Re: Re: ISO 10646 & GB18030 repertoire

From: Philippe VERDY (verdy_p@wanadoo.fr)
Date: Fri Jan 07 2005 - 15:39:08 CST

  • Next message: Andrew C. West: "Re: GB18030 mapping"

    > De : "Christopher Fynn"
    > > Second, and more importantly, since GB18030 does not encode all of
    > > Unicode, it cannot be considered a Unicode encoding form.
    >
    > | Thus it effectively provides a 1-to-1 relationship between
    > | parts of GB 18030 and Unicode's complete encoding space.

    True. In addition, the GB18030 standard requires that if the GB18030 encoding is not used for internal processing, the internal encoding form must keep a roundtrip compatibility back to GB18030, for all code positions assigned in GB18030.
    GB18030 is related to GB13000.1, which specifies the same repertoire as standardized in GB18030, but encoded according to Unicode/ISO/IEC 10646.

    GB18030-2000 explicitly includes all GB13000.1 characters, but it does not specify how the remaining code positions of GB18030 will be allocated or mapped to ISO/IEC 10646 and codepoints (or equivalently to GB13000.1 codepoints).

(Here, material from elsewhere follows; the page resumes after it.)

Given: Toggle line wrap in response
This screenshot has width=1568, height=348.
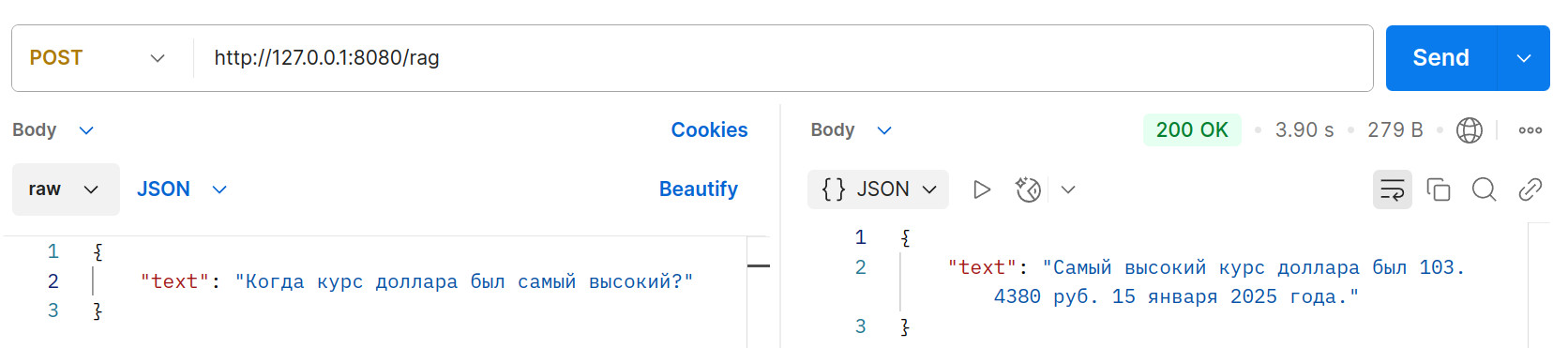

    If China wants to allocate characters in GB18030 that don't have a roundtrip compatibility with ISO/IEC 10646, it will cause problems as well for its other normative GB13000.1 standard (which is a subset of ISO/IEC 10646), unless the ISO/IEC 10646 standard is updated to cover more than the existing 17 standard planes (very very unlikely, as it will also cause problems for all applications that depend on UTF-16 for internal processing, and that have now adopted the strict checking about valid UTF-8 and UTF-32 encoding forms and schemes), or unless the GB18030 removes or updates its current requirement for full roundtrip convertibility with internal processing units (including Unicode/IESO/IEC 10646 codepoints...)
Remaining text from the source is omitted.